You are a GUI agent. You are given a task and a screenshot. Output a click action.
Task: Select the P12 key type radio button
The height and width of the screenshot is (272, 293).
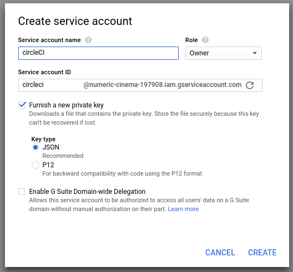[x=36, y=165]
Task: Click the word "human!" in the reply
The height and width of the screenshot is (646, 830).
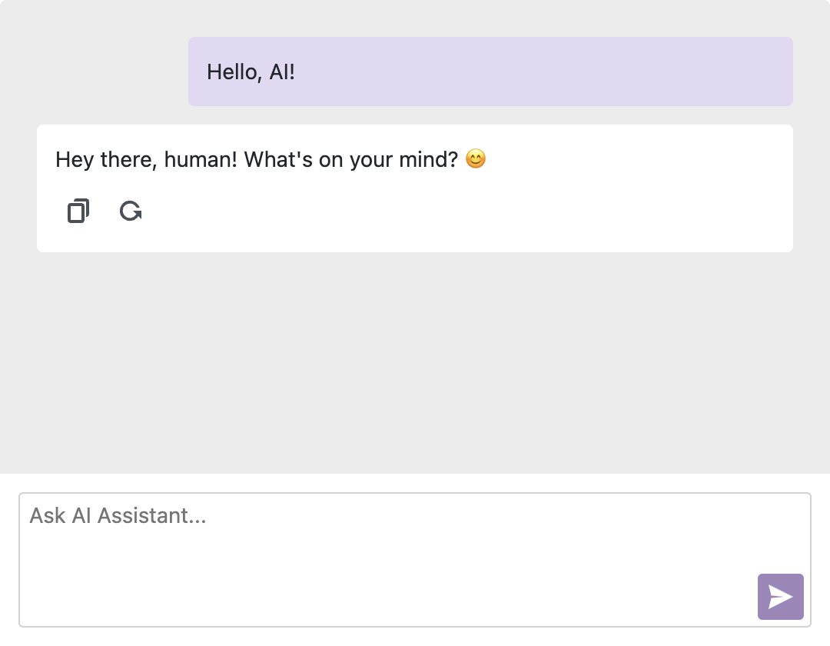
========================================
Rewrite the lines above, replacing "screenshot" with "screen image" wherever it appears and keeping everything else the same. Omit the pictures from your version.

Full solution >>
You are a GUI agent. You are given a task and a screen image. Output a click action.
Task: Select the P12 key type radio button
The height and width of the screen image is (272, 293).
[x=36, y=165]
Task: Click the word "human!" in the reply
The height and width of the screen image is (646, 830).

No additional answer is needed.